Yes, I think that would be possible on a kahler, it is even possible to cut piezos if youare careful...or there are still other alternatives...easy to break though, hard to solder to...but it is possible. I dare say it would give more output of course. I could just lift the gain on the preamp or even add more piezos in there...

You might find the best sound around this area... given you dont short out the piezo, crush it, and end up with raised string action, or just unrealiable in this position.

Yes...as above...but potentially a bit of handling noise or picking up the sound of the trem rollers or springs and cam mechanism...that's why I started with a scheme to avoid that...but perhaps not practical.

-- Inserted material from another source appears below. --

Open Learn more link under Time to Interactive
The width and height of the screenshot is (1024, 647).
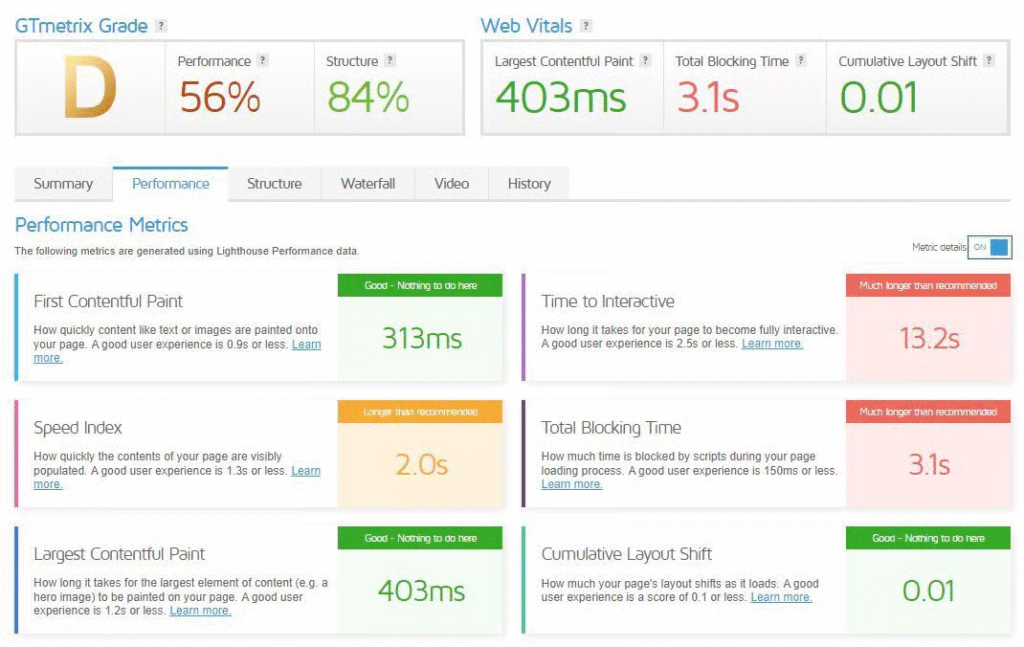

I have spent weeks in actual attempts at getting these things to work. a little frustrating to think of even now... but I will hang in here and see what you get going.

Yes...there are a few very successful piezo DIY things about and many sound terrific. I think I pointed to JohnH's, but if you search back you will find a few others that are similar.

I know you can get it to work, and sound good... I have many different ways. Just not the whole package yet.

Yes...this is the thing...and patience.

The neck pocket thing works for instance, but you hear the fretting hand...hmmm....that option sounds woodier though than a lot of saddle types and is an easy mod. These guitars do tend to pick up a bit of handling noise if not handled carefully. This is just generally the case with any such system.

So, maybe...well see.

I spent the day wiring it to a twenty-dual scheme that has a huge variety of tones (well, 22 plus various mixes) and I'm pretty impressed with the results. A few 'fender' like tones such as the two inner coils of the HB's, some nice big almost jazz thick sounds with both HB's in series to make a huge HB with a lot of power...and a phase switch that can hollow out the tones, some of them vaguely acoustic in nature.

The thing with this guitar is that I am seeking to make it pretty bullet proof, and not to have anything 'kinda ok' or experimental about it. I have other guitars to do that kind of thing on. I'm also planning this guitar for a particular project, it does not require 'strumming' guitar parts or anything particularly "acoustic" but a bit of a percussive edge would have been a nice addition.

So...yes, keep it up...do some searches for other piezo things about, there are some good ones...it can be made to work...if it is really what this guitar needs, I'm not sure.

So, will be doing a set up and eventually posting a thread on it...good luck though, keep on plugging away...

...

PS I was wondering, has anyone attempted to use a small transformer instead of active electronics to adjust the impedance of a piezo to that of around a high impedance guitar pickup so they actually could be mixed?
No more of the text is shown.